Review: The Dante Club

On paper, Matthew Pearl’s The Dante Club is exactly my cup of tea. It has it all: murder, detectives, geek-heroes, and intertextuality. Set in 1865, the story revolves around a series of murders based upon Dante’s circles of Hell in Inferno, which only a group of super-brainy American Dante-academics can solve. It’s all there, on paper, and it should be perfect. But – and I’m going to be brutally honest here – it REALLY missed the mark. Here’s why:

This book was bought for me as a gift a few years ago. As someone who is easily disturbed and suffers from night terrors, I wisely chose to wait until an emotionally stable moment in my life to read it. I had great expectations for this book, not least because of the dramatic preface, ‘A Caution to the Reader’, by Professor C. Lewis Watkins (Cambridge, Mass.), which ends with the warning: ‘Please, if you continue, remember that words can bleed’. When I first read this line, sitting, as I was, in Peterborough train station, I immediately laughed out loud.

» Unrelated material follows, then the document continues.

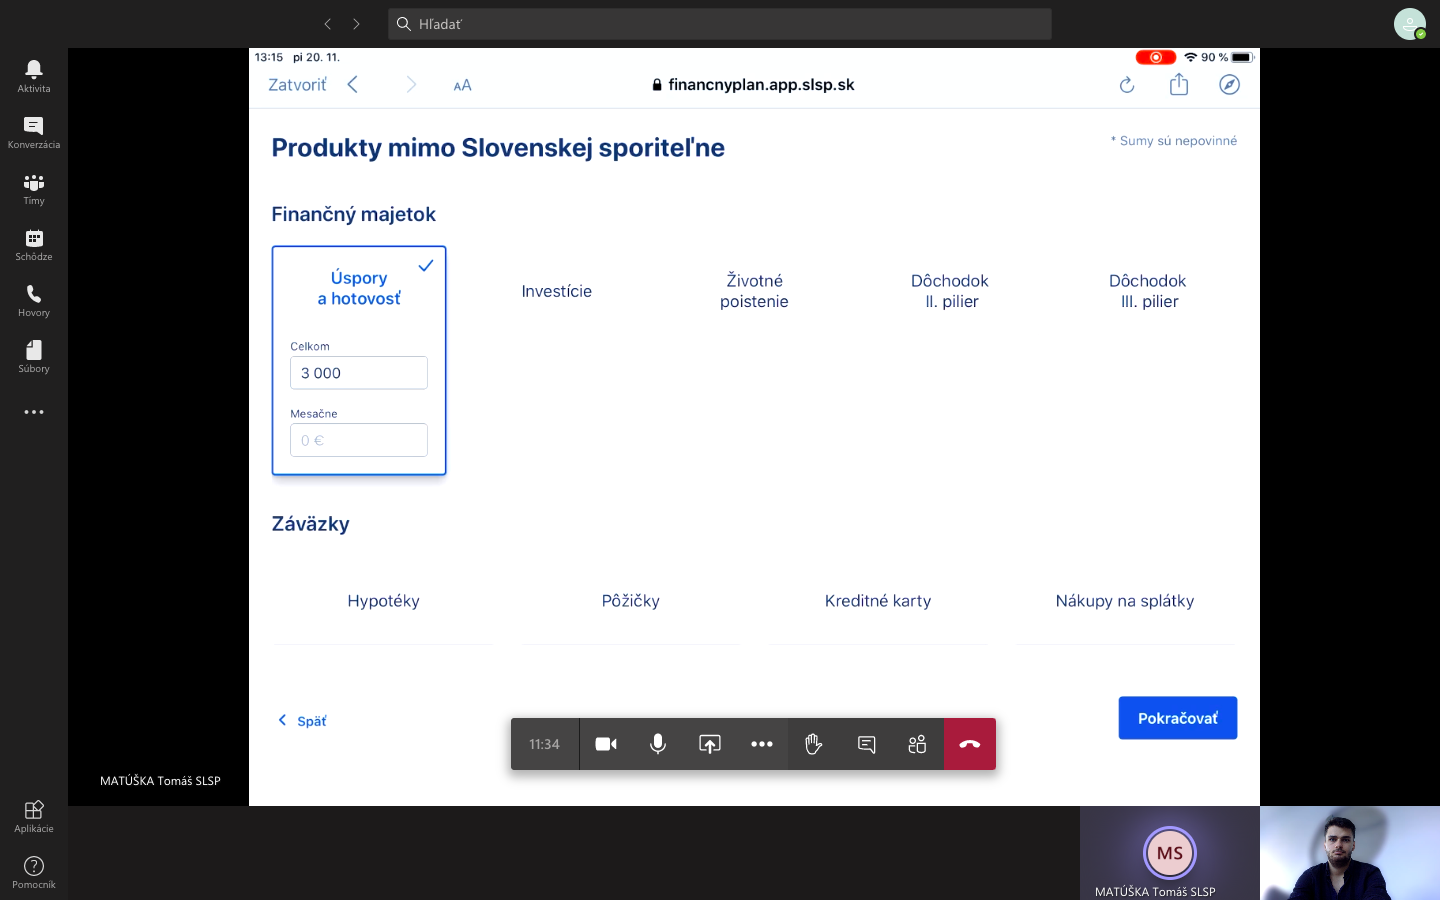Open more actions in call toolbar
This screenshot has height=900, width=1440.
pyautogui.click(x=762, y=744)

However, once I had regained my composure and reattached my serious-and-very-important-academic head, I got a bit of a quiver down my arms from excitement, thinking that this book would change my life. WRONG.

I am a very lazy reader. I will read if it’s something I want to read. I will become distracted and reluctant to invest any attention if the prose is bad. And this prose is awful. I know I’ve never written a novel or even had anything published (yet), but I know good writing when I read it, and this was anything but good writing. And the reason WHY the prose was so bad: it was just TOO GOOD. I know this seems like a HUGE contradiction, but it’s true. Pearl seems to have gone all-out to prove that he knows his Dante facts; he throws them in left, right and centre. The narrative is simply one good line after another and it’s relentless and tiresome.

I wanted to quit after about three pages, because I’d actually had to read those three pages about twelve times to understand the prose (so bad is the grammar and sentence structure). However, I’m currently trying not to quit things when they start getting hard, so I persevered. This was one of the worst decisions of my literary life (and I read ALL of the Harry Potter books in the vain hope that the quality of writing would EVENTUALLY improve), and I am now following my gut-reaction regarding such decisions (i.e. NOT jumping on the Fifty Shades…bandwagon).

As a story, The Dante Club is a brilliant concept, and there’s no denying that Matthew Pearl has an incredible imagination. But to be quite truthful, if I were you, I’d wait until they turn it into a film.